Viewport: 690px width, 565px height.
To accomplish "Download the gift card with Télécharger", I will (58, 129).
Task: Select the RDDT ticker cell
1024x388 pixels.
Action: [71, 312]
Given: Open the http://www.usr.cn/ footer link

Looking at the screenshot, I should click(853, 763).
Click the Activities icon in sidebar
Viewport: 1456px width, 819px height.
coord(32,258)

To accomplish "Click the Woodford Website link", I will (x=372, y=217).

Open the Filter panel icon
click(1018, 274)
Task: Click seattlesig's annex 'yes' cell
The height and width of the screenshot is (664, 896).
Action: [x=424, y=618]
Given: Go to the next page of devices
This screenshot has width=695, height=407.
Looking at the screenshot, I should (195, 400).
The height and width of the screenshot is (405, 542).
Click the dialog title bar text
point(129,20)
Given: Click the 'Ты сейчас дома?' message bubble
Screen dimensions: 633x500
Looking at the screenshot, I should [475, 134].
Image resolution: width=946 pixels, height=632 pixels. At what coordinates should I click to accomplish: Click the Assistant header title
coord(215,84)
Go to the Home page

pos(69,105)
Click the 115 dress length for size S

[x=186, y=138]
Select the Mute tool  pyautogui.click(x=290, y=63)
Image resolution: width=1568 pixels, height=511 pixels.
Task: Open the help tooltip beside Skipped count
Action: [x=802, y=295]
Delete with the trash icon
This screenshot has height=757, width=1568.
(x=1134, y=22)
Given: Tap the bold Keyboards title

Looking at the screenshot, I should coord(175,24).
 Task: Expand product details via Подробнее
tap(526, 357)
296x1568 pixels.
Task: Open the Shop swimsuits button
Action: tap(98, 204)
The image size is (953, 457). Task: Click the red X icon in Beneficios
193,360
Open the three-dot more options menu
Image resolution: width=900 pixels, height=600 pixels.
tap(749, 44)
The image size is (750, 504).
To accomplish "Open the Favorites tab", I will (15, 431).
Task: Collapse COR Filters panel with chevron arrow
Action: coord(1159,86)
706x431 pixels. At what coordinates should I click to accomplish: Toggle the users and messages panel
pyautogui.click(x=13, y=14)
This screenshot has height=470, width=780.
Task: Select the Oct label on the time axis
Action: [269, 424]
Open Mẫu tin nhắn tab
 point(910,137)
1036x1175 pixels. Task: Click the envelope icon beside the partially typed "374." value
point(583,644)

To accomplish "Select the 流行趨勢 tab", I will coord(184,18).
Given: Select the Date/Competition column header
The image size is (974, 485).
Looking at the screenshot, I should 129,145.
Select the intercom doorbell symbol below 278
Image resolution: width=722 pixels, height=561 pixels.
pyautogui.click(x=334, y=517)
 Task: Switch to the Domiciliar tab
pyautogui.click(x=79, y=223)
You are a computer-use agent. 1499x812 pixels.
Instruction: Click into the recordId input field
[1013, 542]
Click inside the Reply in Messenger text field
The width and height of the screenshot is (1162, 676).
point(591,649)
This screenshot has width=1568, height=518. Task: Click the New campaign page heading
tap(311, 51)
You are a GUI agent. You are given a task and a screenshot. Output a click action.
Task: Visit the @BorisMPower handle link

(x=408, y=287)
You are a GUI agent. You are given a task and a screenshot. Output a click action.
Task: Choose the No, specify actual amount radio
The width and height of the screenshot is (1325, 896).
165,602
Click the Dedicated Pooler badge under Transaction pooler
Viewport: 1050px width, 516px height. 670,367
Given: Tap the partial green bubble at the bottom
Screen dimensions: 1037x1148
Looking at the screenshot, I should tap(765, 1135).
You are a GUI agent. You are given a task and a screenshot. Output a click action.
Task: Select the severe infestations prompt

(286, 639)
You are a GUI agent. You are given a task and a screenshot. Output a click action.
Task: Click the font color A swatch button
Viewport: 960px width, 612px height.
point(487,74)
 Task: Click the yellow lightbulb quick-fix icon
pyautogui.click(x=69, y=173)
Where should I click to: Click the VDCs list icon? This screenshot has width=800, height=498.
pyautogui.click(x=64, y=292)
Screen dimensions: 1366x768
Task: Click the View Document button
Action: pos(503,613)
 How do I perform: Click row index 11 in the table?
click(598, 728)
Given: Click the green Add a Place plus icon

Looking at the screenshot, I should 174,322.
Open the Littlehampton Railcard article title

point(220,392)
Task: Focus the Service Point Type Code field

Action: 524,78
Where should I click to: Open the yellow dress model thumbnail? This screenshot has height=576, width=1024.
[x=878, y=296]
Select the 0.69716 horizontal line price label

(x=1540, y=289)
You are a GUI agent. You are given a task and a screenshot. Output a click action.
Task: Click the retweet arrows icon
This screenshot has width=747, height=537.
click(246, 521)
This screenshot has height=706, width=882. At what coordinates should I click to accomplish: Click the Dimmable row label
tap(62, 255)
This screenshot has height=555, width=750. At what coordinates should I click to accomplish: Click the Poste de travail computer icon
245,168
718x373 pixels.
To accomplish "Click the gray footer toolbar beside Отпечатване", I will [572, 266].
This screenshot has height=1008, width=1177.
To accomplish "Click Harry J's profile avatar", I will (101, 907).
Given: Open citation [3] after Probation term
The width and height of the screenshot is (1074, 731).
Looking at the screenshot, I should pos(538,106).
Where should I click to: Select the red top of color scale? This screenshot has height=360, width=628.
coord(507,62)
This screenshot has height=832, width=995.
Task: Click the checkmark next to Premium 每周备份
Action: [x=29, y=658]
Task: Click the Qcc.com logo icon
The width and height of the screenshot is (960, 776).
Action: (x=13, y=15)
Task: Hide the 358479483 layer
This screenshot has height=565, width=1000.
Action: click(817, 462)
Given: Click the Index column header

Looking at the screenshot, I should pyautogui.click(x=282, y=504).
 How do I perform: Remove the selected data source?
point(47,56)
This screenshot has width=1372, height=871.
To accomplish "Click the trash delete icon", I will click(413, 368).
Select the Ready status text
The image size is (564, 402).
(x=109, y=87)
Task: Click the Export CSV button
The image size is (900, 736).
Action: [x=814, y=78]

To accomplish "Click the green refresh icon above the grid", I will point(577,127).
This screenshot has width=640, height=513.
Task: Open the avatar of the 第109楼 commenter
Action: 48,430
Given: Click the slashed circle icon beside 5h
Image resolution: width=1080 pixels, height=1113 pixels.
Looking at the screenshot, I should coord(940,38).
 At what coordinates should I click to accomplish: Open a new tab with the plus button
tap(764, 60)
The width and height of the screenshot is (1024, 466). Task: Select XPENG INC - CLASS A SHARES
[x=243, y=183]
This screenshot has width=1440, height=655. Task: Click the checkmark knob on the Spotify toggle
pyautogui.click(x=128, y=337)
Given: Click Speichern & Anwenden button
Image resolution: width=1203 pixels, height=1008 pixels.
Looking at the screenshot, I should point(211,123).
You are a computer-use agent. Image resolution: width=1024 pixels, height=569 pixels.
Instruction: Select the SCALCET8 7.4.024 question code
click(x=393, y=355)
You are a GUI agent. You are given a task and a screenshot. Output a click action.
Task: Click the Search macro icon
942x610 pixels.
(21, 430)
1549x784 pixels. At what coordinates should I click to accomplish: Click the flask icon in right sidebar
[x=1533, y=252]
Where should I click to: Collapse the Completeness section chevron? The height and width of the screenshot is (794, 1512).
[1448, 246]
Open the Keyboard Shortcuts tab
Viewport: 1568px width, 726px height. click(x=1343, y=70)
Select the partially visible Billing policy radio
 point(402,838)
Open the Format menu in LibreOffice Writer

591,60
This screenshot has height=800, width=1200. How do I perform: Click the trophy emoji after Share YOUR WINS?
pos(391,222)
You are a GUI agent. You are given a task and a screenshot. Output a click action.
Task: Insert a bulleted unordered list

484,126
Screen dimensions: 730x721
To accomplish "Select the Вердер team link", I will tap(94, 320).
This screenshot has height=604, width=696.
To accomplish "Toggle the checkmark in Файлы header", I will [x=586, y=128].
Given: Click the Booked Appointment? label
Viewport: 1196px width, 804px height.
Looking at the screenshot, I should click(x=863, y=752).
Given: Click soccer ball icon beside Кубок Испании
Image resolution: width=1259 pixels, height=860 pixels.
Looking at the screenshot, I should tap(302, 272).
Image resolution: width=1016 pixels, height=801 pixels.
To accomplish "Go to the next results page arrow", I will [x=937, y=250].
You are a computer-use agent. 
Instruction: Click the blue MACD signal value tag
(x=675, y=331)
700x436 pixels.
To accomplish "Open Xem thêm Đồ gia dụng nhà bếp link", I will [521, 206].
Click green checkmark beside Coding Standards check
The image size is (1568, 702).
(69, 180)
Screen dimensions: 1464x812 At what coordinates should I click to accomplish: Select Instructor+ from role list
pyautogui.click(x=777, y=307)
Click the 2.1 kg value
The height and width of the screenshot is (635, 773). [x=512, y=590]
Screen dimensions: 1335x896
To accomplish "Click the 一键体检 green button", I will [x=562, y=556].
++++++
● **Goal of the exercise**:
Look above for the line containing "Screen dimensions: 730x721" and the line containing "Given: Click the Booked Appointment? label". Transcribe both, with the lines between them, exactly.

● **Result below**:
Screen dimensions: 730x721
To accomplish "Select the Вердер team link", I will tap(94, 320).
This screenshot has height=604, width=696.
To accomplish "Toggle the checkmark in Файлы header", I will [x=586, y=128].
Given: Click the Booked Appointment? label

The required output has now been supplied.